• DATASET RECORDS:
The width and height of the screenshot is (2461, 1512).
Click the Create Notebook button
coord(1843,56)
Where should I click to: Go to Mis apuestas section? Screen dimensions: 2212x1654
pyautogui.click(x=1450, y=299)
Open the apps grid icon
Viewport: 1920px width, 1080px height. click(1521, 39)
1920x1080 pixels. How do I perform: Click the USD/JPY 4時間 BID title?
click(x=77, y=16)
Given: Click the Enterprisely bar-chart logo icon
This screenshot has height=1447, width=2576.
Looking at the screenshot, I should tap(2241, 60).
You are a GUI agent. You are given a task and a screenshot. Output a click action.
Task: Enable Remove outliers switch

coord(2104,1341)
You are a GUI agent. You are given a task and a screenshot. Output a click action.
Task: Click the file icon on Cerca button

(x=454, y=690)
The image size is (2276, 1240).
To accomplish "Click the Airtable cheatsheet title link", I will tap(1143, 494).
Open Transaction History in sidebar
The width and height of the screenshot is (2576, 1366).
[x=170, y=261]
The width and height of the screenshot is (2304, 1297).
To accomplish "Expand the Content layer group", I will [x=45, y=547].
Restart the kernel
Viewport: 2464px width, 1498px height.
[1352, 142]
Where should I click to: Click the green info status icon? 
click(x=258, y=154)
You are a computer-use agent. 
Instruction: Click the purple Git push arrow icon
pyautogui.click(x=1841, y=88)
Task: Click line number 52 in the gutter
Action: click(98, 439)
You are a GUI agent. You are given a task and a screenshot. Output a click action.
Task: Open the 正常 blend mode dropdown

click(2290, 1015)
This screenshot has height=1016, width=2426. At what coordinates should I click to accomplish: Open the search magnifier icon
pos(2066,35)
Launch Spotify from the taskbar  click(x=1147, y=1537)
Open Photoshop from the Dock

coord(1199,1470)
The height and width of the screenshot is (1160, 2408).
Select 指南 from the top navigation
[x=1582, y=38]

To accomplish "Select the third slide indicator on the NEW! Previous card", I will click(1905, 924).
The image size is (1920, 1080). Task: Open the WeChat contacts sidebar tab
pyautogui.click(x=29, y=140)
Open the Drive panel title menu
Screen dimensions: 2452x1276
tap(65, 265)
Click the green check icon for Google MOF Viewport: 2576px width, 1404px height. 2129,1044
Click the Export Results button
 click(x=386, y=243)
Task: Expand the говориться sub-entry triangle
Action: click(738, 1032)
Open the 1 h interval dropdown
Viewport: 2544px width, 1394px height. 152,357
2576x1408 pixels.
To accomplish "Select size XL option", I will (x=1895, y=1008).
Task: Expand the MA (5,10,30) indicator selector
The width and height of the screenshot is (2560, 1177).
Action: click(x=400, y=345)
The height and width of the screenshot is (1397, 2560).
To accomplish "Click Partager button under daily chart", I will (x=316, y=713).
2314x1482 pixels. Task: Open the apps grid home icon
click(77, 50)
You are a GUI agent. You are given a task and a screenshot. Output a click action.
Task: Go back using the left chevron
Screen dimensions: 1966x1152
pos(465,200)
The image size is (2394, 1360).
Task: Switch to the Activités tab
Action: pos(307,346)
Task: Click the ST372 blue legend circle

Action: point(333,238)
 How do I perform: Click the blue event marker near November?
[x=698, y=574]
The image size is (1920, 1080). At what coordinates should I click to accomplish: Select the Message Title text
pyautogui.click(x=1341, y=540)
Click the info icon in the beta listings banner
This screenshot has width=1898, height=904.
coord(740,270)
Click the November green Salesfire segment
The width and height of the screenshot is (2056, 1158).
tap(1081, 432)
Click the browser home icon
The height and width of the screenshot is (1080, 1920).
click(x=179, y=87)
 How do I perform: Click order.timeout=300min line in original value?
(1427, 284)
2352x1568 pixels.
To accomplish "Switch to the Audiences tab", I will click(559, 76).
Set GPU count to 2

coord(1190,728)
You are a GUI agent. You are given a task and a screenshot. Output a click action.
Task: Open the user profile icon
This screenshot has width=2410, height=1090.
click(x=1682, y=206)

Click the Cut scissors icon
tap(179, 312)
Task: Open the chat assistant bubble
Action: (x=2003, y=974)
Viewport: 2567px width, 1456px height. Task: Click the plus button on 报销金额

• EXERCISE PROMPT: All lines from the one containing "2352x1568 pixels." through the final line of the listing above are to be reproduced exactly; include both and add nothing.

• WRITTEN REPLY:
2352x1568 pixels.
To accomplish "Switch to the Audiences tab", I will click(559, 76).
Set GPU count to 2

coord(1190,728)
You are a GUI agent. You are given a task and a screenshot. Output a click action.
Task: Open the user profile icon
This screenshot has width=2410, height=1090.
click(x=1682, y=206)

Click the Cut scissors icon
tap(179, 312)
Task: Open the chat assistant bubble
Action: (x=2003, y=974)
Viewport: 2567px width, 1456px height. Task: Click the plus button on 报销金额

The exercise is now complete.